Non avevamo sbagliato a metterlo sulla copertina dello scorso numero di tuttoBICI. Filippo Ganna nel mese di marzo ci ha di­mo­strato che è pronto a sbocciare. Come il più bel fiore nella Primavera, nella prima classica Monu­mento dell’anno ha lottato alla pari con i più forti al mondo facendo innamorare ancora un po’ di più gli appassionati di ciclismo.

Tirato come non mai e con la barba che non taglierà almeno fino alla Pa­ri­gi-Roubaix, Super Pippo ci ha regalato la mezz’ora più straordinaria della storia moderna della Milano-Sanremo, rintuzzando l’attacco del campione del mondo Tadej Pogacar sulla Cipressa, che lo curava manco fosse l’arcirivale Jonas Vingegaard al Tour de France, e inchinandosi solo alla volata poderosa in via Roma di un altro fuoriclasse che con l’iride ha un legame stretto.

Dopo aver sfiorato la Classicissima, Top Ganna ha confermato con l'8° posto al Fiandre di essere la nostra carta migliore anche per la campagna del Nord. Sul pavè della Roubaix, sua corsa dei sogni e secondo circoletto rosso del suo ca­len­dario, ritroverà Mathieu van der Poel, un altro cagnaccio come Wout van Aert e tanti altri, ma partirà come sempre per puntare al risultato pieno.

Dati forniti:

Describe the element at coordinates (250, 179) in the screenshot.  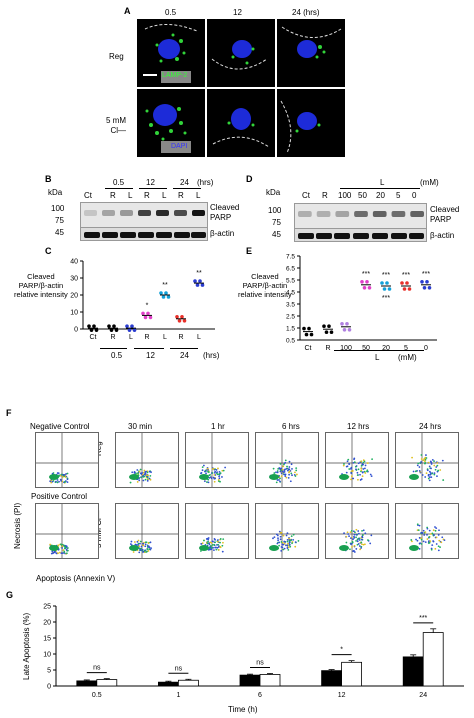
I see `panel-d-letter: D` at that location.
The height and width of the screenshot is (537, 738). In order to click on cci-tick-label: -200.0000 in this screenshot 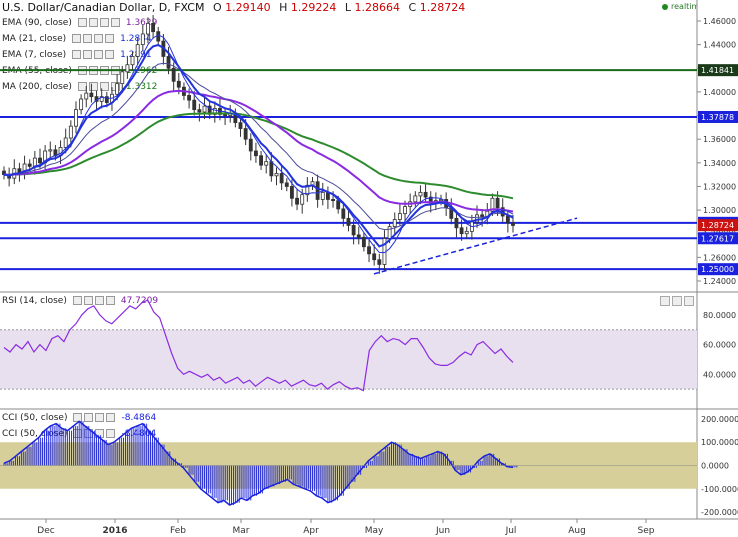, I will do `click(720, 512)`.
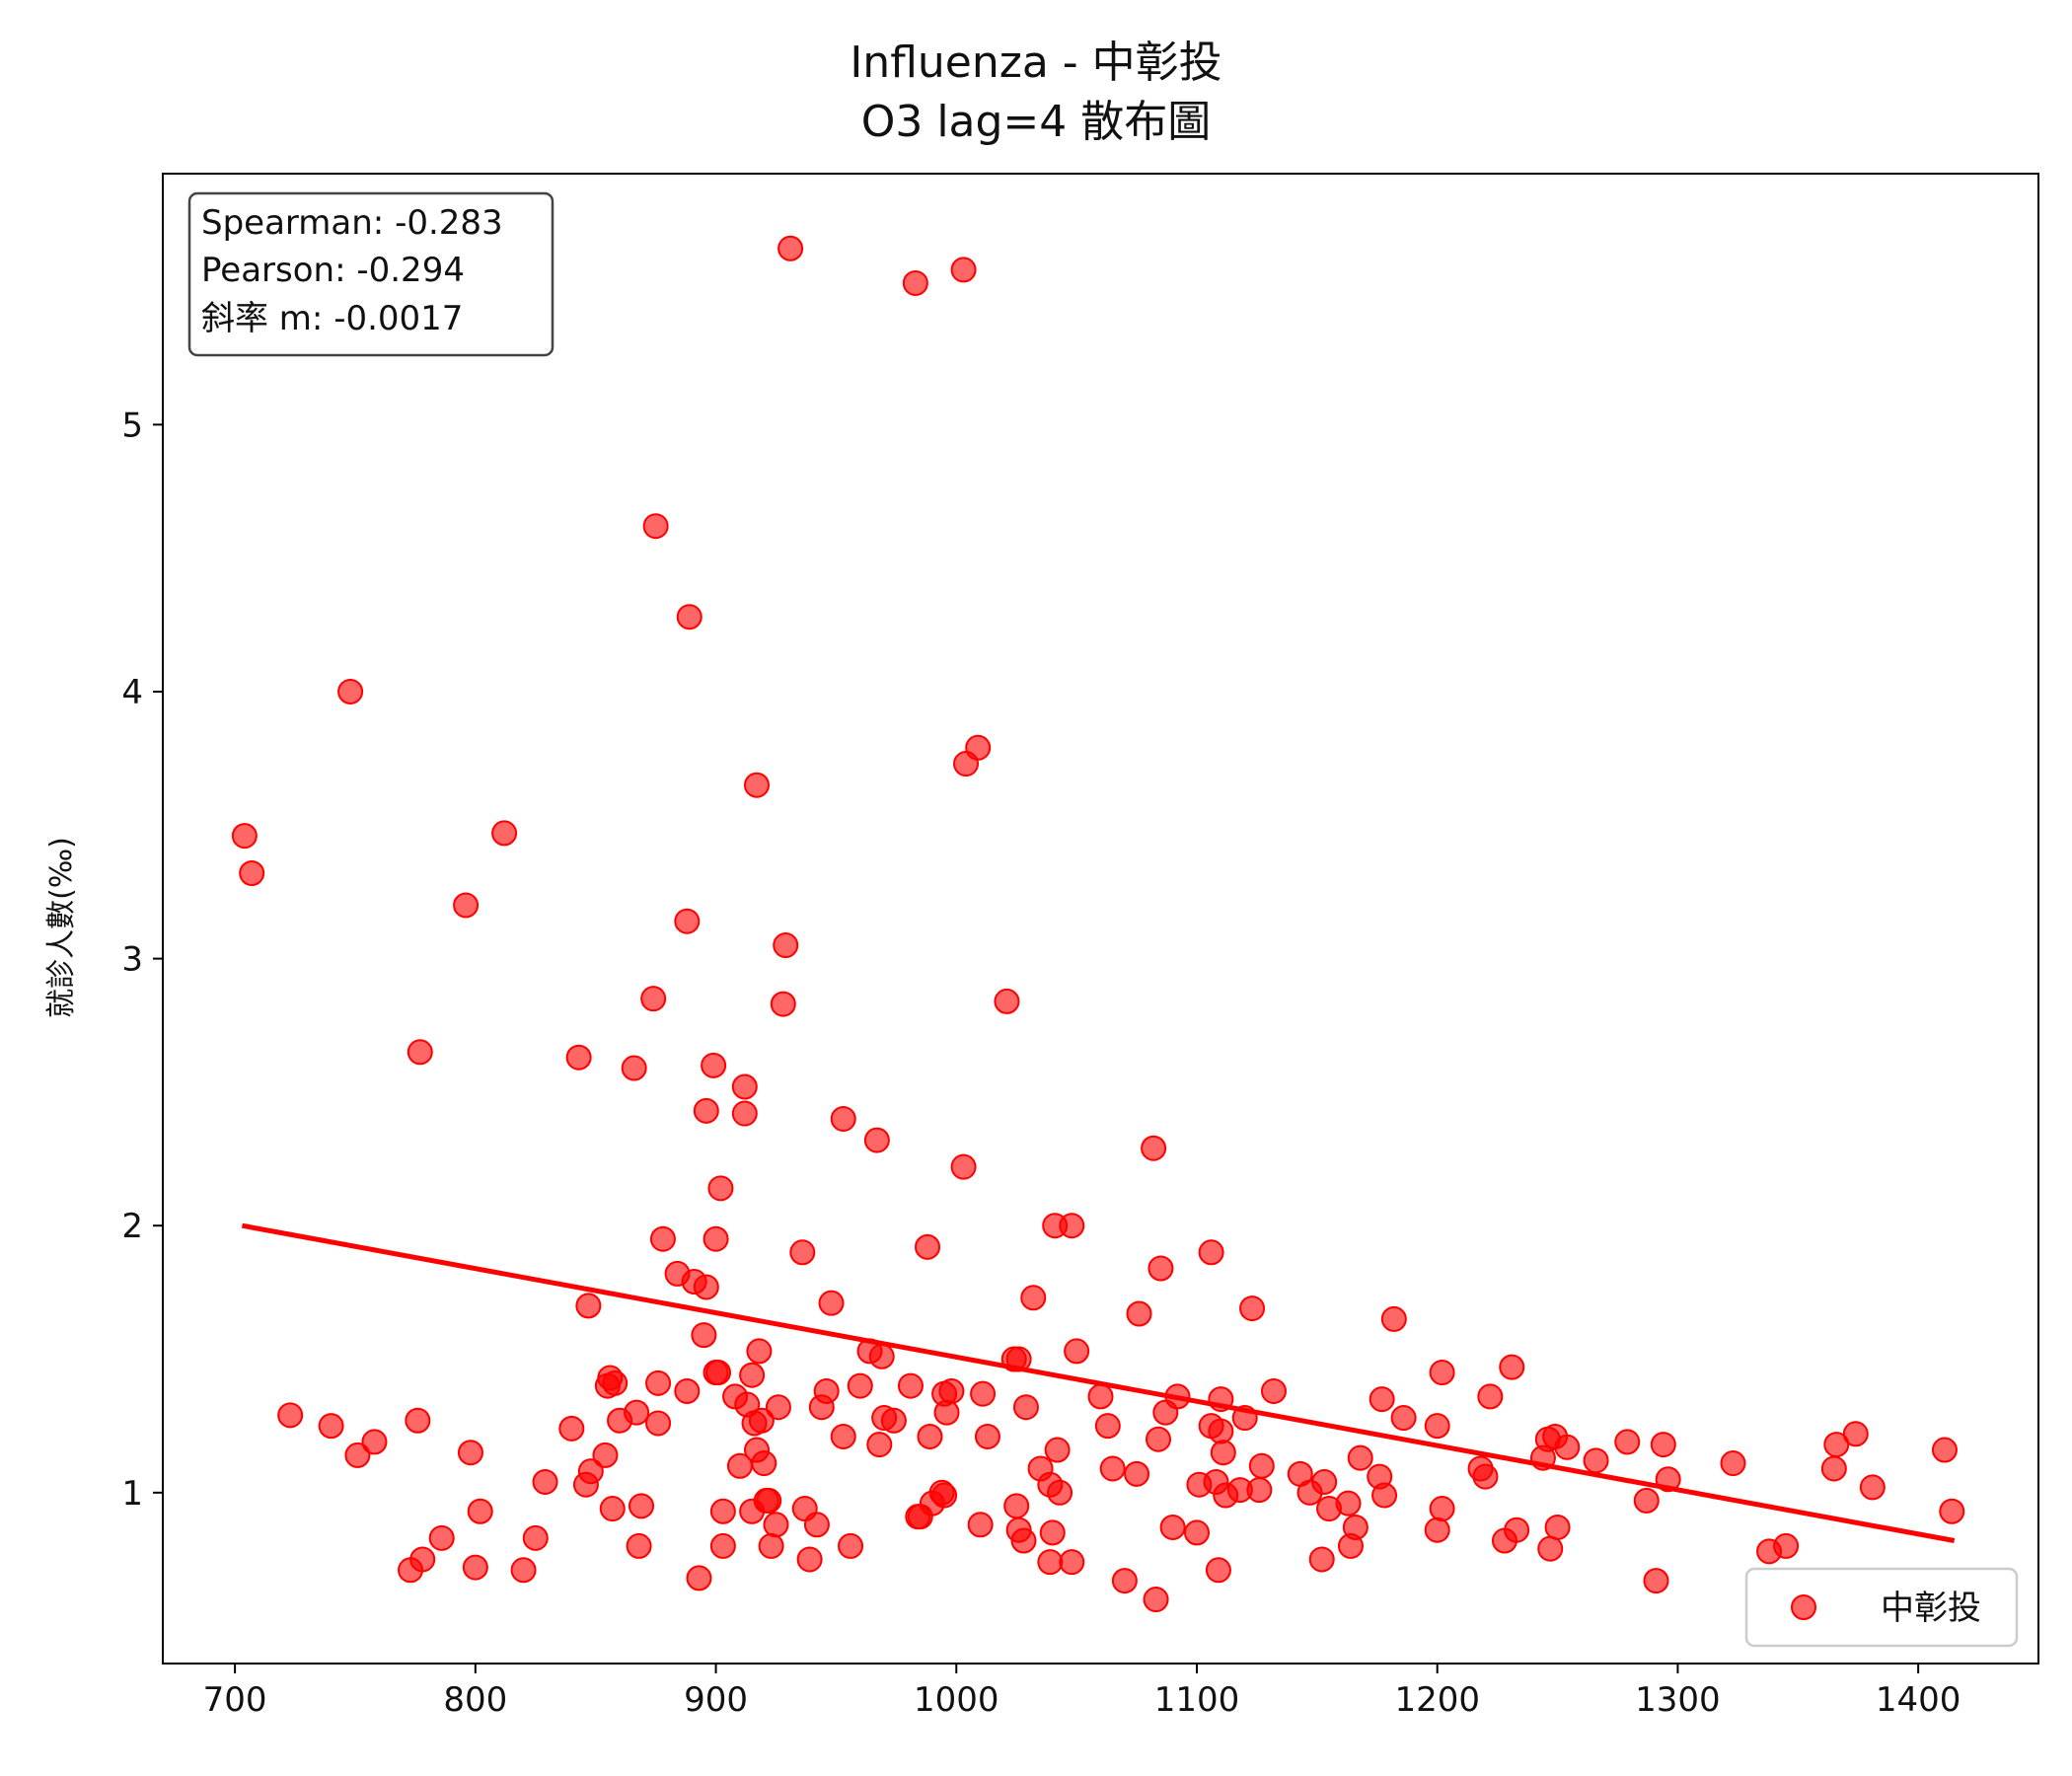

Compiti da svolgere:
[a] Secondo il testo su Filippo Ganna, in quale posizione si è piazzato al Fiandre?
[b] Restituisci il passaggio del testo su Filippo Ganna che inizia con le parole "Non avevamo sbagliato" e si ferma dopo "un legame stretto.".

Risultati:
[a] All'8° posto.

[b]
Non avevamo sbagliato a metterlo sulla copertina dello scorso numero di tuttoBICI. Filippo Ganna nel mese di marzo ci ha di­mo­strato che è pronto a sbocciare. Come il più bel fiore nella Primavera, nella prima classica Monu­mento dell’anno ha lottato alla pari con i più forti al mondo facendo innamorare ancora un po’ di più gli appassionati di ciclismo.

Tirato come non mai e con la barba che non taglierà almeno fino alla Pa­ri­gi-Roubaix, Super Pippo ci ha regalato la mezz’ora più straordinaria della storia moderna della Milano-Sanremo, rintuzzando l’attacco del campione del mondo Tadej Pogacar sulla Cipressa, che lo curava manco fosse l’arcirivale Jonas Vingegaard al Tour de France, e inchinandosi solo alla volata poderosa in via Roma di un altro fuoriclasse che con l’iride ha un legame stretto.